Exercise set:
1. Decide whether each statement agrees with the Taos Broadband Project text. Answer yes or no for each, and quote the deciding words of the text. (a) The fiber-optic network runs through four New Mexico counties. (b) Fieldwork on Carson National Forest lands took place in July and September of 2012. (c) The survey area within NMDOT rights of way measured about 64 acres.
2. According to the Taos Broadband Project text, which program funded the project?
3. Extend the Taos Broadband Project text from its final sentence.
*** Study text Section Begins ***
Taos Broadband Project

Kit Carson Electric Cooperative (KCEC) hired Tierra to conduct extensive cultural resource and biological surveys and environmental permitting for the Taos Broadband Project, which entailed the installation of a fiber-optic network that will parallel the existing KCEC electrical distribution system within Colfax, Rio Arriba, and Taos Counties in New Mexico. 

The project was funded by the U.S. Department of Agriculture’s Rural Utilities Service (RUS) Broadband Initiative Program and was located on lands under the jurisdiction of multiple State and Federal agencies, including the New Mexico State Land Office, New Mexico Department of Game and Fish (NMDGF), New Mexico Department of Transportation (NMDOT), Carson National Forest (CNF), Bureau of Land Management (BLM), and the Taos and Picuris Pueblos.

Carson National Forest Surveys
The buried portion of the KCEC network crossing CNF lands totaled approximately 8.4 miles distributed over 148 segments of scattered and discontiguous utility easements. Tierra performed pedestrian cultural resource surveys over a total of 51 acres along these segments. Fieldwork took place in July and September of 2012, and two newly discovered sites, seven previously recorded sites, and three acequias were documented. Tierra also completed a biological survey report, wetland report, and a Categorical Exclusion for the project, which were reviewed, processed, and approved following a 45-day public notice period. Tierra’s report on the cultural resources survey has been accepted by all reviewing agencies involved, and the Taos Broadband Project has been permitted to proceed on CNF lands.

NMDOT Surveys
The portion of the Fiber-to-the-Home project area within NMDOT rights of way consisted of 179 segments totaling 10.2 miles in length, with an estimated average width of 50 feet. The survey area measured approximately 64 acres in total. A total of 7 previously recorded sites were updated, and 2 newly discovered sites, 3 acequias, and 64 historic buildings were fully documented. The resulting survey report has been accepted by the NMDOT, RUS, and the State Historic Preservation Office (SHPO), and the project has been permitted to proceed in the areas surveyed.
*** Study text Section Ends ***
*** Supplied information Section Begins ***
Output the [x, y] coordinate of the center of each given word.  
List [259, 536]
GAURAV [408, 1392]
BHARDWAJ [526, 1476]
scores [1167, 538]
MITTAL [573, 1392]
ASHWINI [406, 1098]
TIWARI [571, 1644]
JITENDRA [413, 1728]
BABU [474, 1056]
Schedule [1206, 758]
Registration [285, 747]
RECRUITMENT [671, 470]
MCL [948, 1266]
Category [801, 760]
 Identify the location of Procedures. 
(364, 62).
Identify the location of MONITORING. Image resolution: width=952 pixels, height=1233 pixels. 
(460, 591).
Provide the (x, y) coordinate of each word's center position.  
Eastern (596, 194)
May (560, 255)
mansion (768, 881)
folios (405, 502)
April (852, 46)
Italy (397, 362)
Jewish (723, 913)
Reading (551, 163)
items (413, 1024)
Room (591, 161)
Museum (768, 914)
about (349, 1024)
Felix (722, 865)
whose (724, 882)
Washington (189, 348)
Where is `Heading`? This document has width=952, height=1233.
*** Supplied information Section Ends ***
Exercise results:
1.
(a) No: "within Colfax, Rio Arriba, and Taos Counties in New Mexico"
(b) Yes: "Fieldwork took place in July and September of 2012"
(c) Yes: "The survey area measured approximately 64 acres in total."

2. The U.S. Department of Agriculture's Rural Utilities Service (RUS) Broadband Initiative Program funded it.

3.
BLM Cultural Resource Inventory and Environmental Assessments
During the cultural resource inventory of approximately 610 acres of BLM TFO–managed lands, 76 isolated occurrences, 53 archaeological sites, 3 historic buildings, and 2 acequia segments were documented. A large portion of the survey area was located on the Taos Plateau, and many segments fell within the newly established Rio Grande del Norte National Monument. In addition to the three historic buildings, three archaeological sites were historic homesteads that contained multiple abandoned historic buildings and structures. Highlights of the inventory include the documentation of 17 sites with Archaic period (8500–1500 B.P.) components, eight Northern Rio Grande Classic period (A.D. 1325–1550) agricultural sites, and five segments of the abandoned railroad grade of the Denver & Rio Grande (D&RG) Railroad Chili Line.

A report detailing the results of the investigation was completed in the Fall of 2013. Tierra also completed a biological survey and subsequent Environmental Assessments of the Taos Broadband Project for the BLM’s Taos Field Office and Picuris Pueblo.